Researchers aim to design a system capable of sensing, from among the loud signals of a lot of gases, the weak signals from specific gases which are signs of nuclear weapons proliferation. The researchers believe their gas correlation technique will prove ideal for a simple, inexpensive sensor to monitor those few illusive gases. This could change how the nation thinks about monitoring the spread of nuclear weapons. Instead of single-point measurements taken with expensive sensors deployed after someone suspects a problem, 24/7 continuous monitoring could find leaks early.

Trying to sniff out traces of hard-to-detect gases can be like trying to hear a whisper at the other end of a very large, very crowded, very noisy room.
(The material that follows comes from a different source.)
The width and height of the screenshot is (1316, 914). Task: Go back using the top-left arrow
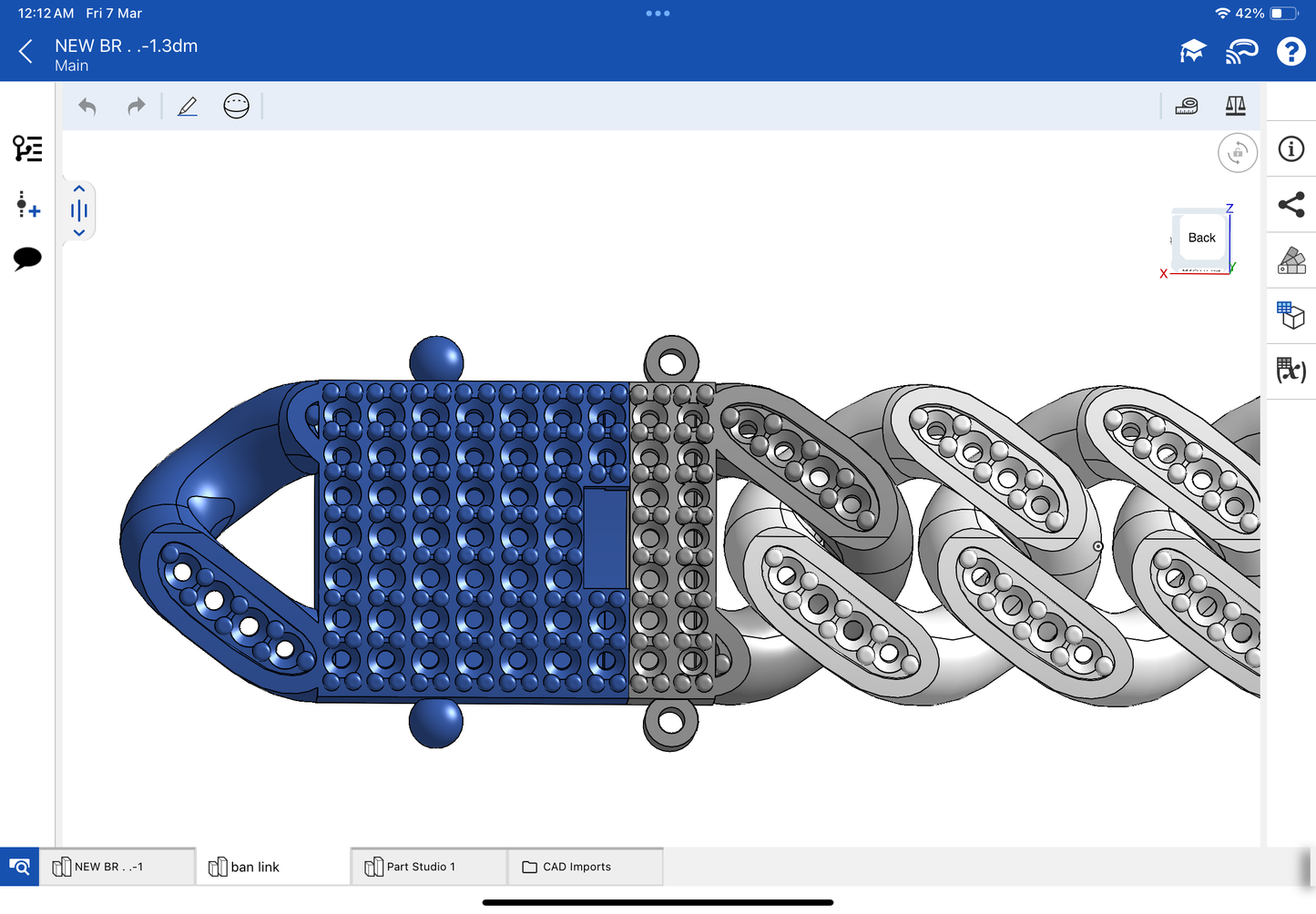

Sandia National Laboratories’ Project Neptune aims to design a system capable of sensing, from among the loud signals of a lot of gases, the weak signals from specific gases which are signs of nuclear weapons proliferation. The researchers believe their gas correlation technique will prove ideal for a simple, inexpensive sensor to monitor those few illusive gases.

“The hope is to detect gas early so there’s evidence before a nation gets too far along in a proliferation program,” said Jeff Mercier, a manager in Sandia’s Mission Science and Analysis Department and Neptune’s principal investigator.

With about one photon out of every million coming from the signal the Neptune sensor is seeking, “it’s a very, very hard problem,” he said.

The goal is an imaging technique that could be used in airborne- or space-based systems, said Steve Vigil, project team lead. The three-year project has wrapped up but was continuing to analyze data from a December test of the prototype Neptune gas correlation imaging system.

Field test gathers data
A Sandia Lab release reports that the field test at the Nevada National Security Site piggybacked on a larger, separate test. The test was calibrated, “so we knew where they were releasing things, what they were releasing and when they were releasing it,” Vigil said.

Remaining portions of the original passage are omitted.